Neighbors¶
gpgraph-v2 defines two genotypes as neighbors when their distance is at most a cutoff. The default distance is Hamming; an alternative codon distance is available for codon-aligned DNA. Neighbor detection runs in Rust with rayon parallelism, with several specialized fast paths for common shapes.

The cutoff sets how far apart two genotypes can be and still count as neighbors. Cutoff 1 gives the familiar single-mutation hypercube; raising it to 2 adds every double-mutant edge (the lighter diagonals above), which densifies the graph quickly.
Hamming distance¶
Hamming distance is the number of positions at which two equal-length sequences differ. Cutoff 1 means single-mutation neighbors; cutoff 2 includes double-mutants; and so on.

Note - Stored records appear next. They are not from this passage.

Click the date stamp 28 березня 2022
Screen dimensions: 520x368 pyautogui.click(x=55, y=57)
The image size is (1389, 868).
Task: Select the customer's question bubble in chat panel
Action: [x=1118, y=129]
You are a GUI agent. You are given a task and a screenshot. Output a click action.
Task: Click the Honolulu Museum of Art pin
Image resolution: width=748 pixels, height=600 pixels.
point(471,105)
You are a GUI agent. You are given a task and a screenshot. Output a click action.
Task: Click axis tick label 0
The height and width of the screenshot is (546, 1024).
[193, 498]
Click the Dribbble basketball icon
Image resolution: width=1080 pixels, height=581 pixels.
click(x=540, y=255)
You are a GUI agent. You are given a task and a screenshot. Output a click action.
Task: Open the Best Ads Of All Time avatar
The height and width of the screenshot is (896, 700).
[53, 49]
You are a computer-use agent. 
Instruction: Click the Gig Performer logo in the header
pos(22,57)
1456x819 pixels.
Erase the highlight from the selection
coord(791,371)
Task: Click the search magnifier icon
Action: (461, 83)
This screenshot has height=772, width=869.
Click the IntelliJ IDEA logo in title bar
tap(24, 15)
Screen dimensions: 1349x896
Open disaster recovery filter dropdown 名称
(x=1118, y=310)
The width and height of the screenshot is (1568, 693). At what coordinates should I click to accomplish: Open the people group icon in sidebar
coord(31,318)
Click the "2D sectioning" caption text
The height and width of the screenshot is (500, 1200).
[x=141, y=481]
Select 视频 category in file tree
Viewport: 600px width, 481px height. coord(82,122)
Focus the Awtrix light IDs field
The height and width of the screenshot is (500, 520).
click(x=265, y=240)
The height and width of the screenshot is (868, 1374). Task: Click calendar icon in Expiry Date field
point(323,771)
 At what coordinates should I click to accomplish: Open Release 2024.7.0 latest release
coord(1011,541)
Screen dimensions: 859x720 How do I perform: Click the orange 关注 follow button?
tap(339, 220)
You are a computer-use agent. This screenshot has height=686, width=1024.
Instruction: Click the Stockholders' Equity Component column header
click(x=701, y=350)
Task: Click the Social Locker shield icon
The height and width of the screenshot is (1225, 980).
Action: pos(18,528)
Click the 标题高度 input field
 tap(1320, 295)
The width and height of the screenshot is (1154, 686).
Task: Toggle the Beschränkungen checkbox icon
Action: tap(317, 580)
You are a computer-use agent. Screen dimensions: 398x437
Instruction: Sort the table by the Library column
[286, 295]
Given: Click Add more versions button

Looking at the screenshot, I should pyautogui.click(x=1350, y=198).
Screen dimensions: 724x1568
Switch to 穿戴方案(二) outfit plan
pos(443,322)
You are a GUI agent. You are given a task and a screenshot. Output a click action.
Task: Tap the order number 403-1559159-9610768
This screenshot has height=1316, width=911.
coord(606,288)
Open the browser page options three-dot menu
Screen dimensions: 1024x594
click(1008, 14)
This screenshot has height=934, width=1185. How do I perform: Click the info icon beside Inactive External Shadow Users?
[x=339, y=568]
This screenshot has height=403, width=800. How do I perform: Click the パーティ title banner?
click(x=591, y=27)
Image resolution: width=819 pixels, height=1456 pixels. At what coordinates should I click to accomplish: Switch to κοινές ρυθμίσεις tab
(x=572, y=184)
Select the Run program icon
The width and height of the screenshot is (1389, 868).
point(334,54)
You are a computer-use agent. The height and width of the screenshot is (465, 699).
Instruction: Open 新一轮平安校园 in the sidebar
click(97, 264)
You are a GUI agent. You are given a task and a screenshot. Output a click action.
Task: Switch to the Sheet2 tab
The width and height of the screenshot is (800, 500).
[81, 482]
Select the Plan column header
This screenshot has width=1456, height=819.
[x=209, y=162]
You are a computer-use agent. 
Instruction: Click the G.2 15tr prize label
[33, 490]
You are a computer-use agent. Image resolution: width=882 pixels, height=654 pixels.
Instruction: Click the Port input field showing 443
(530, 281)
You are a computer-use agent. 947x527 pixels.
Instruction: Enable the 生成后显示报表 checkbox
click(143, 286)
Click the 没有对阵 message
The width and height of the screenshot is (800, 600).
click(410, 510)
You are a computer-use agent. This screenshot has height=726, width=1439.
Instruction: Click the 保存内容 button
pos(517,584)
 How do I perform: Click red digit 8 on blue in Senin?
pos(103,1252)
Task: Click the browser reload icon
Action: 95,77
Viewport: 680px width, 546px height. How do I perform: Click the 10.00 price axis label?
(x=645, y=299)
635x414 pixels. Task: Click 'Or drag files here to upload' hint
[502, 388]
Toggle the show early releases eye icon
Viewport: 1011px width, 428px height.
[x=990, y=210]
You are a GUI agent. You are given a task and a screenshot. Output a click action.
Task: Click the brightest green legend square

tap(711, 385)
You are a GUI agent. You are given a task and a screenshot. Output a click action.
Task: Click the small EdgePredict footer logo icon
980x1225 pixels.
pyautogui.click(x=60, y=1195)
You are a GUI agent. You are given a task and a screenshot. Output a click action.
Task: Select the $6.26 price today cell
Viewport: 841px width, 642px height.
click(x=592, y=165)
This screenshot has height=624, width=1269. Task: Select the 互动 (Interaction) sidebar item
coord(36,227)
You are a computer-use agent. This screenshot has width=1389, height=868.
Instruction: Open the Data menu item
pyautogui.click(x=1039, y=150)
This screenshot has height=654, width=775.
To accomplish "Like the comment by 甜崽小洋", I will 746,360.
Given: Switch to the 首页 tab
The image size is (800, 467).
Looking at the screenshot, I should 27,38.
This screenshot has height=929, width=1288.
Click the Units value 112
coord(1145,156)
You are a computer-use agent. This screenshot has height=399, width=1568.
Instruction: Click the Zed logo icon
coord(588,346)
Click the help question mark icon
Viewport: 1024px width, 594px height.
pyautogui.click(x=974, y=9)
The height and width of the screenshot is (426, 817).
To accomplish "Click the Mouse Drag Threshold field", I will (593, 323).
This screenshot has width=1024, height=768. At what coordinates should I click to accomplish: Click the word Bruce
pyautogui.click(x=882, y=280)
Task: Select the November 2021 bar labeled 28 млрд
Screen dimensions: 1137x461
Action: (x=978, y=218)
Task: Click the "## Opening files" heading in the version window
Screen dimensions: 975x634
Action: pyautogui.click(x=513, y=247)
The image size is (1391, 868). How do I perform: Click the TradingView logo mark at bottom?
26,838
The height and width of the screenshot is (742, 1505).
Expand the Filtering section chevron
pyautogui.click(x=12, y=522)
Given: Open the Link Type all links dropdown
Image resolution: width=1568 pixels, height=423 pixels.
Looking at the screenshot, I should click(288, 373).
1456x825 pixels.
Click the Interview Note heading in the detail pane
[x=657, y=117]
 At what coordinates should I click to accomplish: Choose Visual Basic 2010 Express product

from gpgraph import GenotypePhenotypeGraph
G = GenotypePhenotypeGraph.from_gpm(gpm, neighbor_function="hamming", cutoff=1)
Codon distance¶
Codon distance is defined on length-3 codon segments: two codons are at distance d if their amino acids differ by at least d base-pair changes. Uses the standard genetic code.
The codon kernel expects the genotype length to be a multiple of 3 and the alphabet to be over {A, C, G, T}. Other layouts raise.
Custom distance functions¶
Pass any f(g1, g2, cutoff=...) -> bool callable:
def at_most_one_mismatch(g1: str, g2: str, cutoff: int = 1) -> bool:
return sum(a != b for a, b in zip(g1, g2)) <= cutoff
G = GenotypePhenotypeGraph.from_gpm(gpm, neighbor_function=at_most_one_mismatch)
The pure-Python O(N^2) fallback is used for user callables, so this is slow for large maps. Prefer one of the built-in kernels when you can.
Dispatch policy¶
gpgraph.neighbors.get_neighbors chooses the fastest available implementation based on the problem shape:
| Problem shape | Kernel | Complexity |
|---|---|---|
| User-supplied callable | Pure Python pairwise | O(N^2 * L) |
Hamming, biallelic binary_packed, cutoff <= 2 |
Rust bit-flip | O(N * C(L, cutoff)) |
Hamming, biallelic binary_packed, larger cutoff |
Rust rayon-parallel packed pairwise | O(N^2 * L) parallel |
| Hamming, non-binary alphabet | Rust rayon-parallel string pairwise | O(N^2 * L) parallel |
| Codon | Rust rayon-parallel codon pairwise | O(N^2 * L/3) parallel |
The bit-flip path at cutoff 1 or 2 is the dramatic win: for biallelic L=16 (n=65k), it is roughly 380x faster than a naive Python loop and 7x faster than the rayon-parallel pairwise variant.
The dispatch happens automatically inside from_gpm. You do not need to choose the kernel; the function inspects gpm.binary_packed to detect biallelic alphabets and picks the right entry point.
Edge representation¶
get_neighbors returns directed edges as a NumPy int64 array of shape (E, 2), sorted lexicographically:
import numpy as np
from gpgraph.neighbors import get_neighbors
edges = get_neighbors(gpm.genotypes.tolist(), neighbor_function="hamming", cutoff=1)
edges.shape # (E, 2)
edges.dtype # dtype('int64')
edges[:4]
# array([[0, 1],
# [0, 2],
# [0, 4],
# [1, 0]])
Each undirected pair appears twice, as (i, j) and (j, i). To convert to a Python list of tuples for nx.add_edges_from:
from gpgraph.neighbors import edges_array_to_tuples
edges_array_to_tuples(edges)
# [(0, 1), (0, 2), (0, 4), (1, 0), ...]
GenotypePhenotypeGraph.from_gpm does this conversion internally; you do not need to touch the array unless you are writing a custom graph builder.
Performance tip: pass binary_packed explicitly¶
If you are calling get_neighbors directly (not via from_gpm), pass binary_packed=gpm.binary_packed to trigger the bit-flip fast path:
from gpgraph.neighbors import get_neighbors
edges = get_neighbors(
gpm.genotypes.tolist(),
neighbor_function="hamming",
cutoff=1,
binary_packed=gpm.binary_packed,
)
Without binary_packed, the dispatch falls back to the string-comparison kernel, which is correct but ~3x slower.
Cutoff 0¶
cutoff=0 returns an empty edge array. Mostly a guard against off-by-one errors in callers.